Obi-Wan's breath hitched. "Of course not." He turned over, pressing his face into the sofa's back cushions, one arm draped across his head, the hand flexing its fingers. If Anakin had not spent a few nights himself on that sofa, he would have called it an uncomfortable position, but the truth was, it was not.

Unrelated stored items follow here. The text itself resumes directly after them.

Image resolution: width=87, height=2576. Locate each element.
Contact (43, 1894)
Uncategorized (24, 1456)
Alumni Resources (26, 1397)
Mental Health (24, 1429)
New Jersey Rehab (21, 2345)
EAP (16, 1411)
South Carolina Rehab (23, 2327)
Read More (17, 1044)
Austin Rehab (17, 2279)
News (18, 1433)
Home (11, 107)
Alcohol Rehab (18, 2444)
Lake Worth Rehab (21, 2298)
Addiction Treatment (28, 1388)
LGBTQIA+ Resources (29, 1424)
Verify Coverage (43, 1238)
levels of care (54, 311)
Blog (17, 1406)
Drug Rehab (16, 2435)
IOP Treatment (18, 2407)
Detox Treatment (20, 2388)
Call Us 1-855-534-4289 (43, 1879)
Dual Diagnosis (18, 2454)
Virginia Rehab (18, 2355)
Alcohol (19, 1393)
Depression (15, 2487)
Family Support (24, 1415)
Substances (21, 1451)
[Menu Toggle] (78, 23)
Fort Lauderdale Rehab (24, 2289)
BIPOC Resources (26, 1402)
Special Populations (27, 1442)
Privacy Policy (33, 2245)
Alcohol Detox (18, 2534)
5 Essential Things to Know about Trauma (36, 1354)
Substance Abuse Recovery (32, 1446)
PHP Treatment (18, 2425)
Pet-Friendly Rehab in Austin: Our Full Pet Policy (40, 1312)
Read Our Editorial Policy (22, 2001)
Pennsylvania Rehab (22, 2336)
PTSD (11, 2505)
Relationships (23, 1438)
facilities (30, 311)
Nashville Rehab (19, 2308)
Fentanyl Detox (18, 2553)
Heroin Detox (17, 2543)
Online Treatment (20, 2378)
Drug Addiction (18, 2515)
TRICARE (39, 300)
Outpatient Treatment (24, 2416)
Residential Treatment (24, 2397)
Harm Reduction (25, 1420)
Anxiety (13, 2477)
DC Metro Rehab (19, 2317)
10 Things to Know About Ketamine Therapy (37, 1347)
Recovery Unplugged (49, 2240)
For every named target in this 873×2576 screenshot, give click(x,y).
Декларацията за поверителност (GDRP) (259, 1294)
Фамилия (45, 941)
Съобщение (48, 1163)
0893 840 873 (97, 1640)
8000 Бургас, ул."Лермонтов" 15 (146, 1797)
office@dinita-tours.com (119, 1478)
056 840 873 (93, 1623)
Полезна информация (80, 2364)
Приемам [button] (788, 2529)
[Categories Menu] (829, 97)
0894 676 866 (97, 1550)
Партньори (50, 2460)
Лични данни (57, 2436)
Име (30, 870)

Anakin suddenly found the overstuffed chintz easy chair the most welcoming thing in life. Soft as Padme's arms, firm where it needed to be in his support, it whispered to him that a nap was the most logical progression in his lesson. He struggled against the notion. Was Obi-Wan attempting a sleep compulsion through their well-worn bond to make him be quiet? He glanced at the sofa. Obi-Wan's chest rose and fell regularly as he rested, drifting in the Force before napping himself. Obi-Wan's boots moved in that way that he had, just before succumbing to sleep. It looked like he was trying to run. Run into dreams that are better than life, my Master.
When Ahsoka returned, the timer chimed, not awakening either her Master or her Grand-Master. She pulled their cloaks over them, ate her dinner, and awakened to another dawn. To her eyes, it was one of the more memorable ones, and when Obi-Wan turned in his DL-44 that morning, she bowed demurely to him and he bowed back, face still grave. She Sensed that he had changed, and was now ready to change back. For a Jedi, this was possible.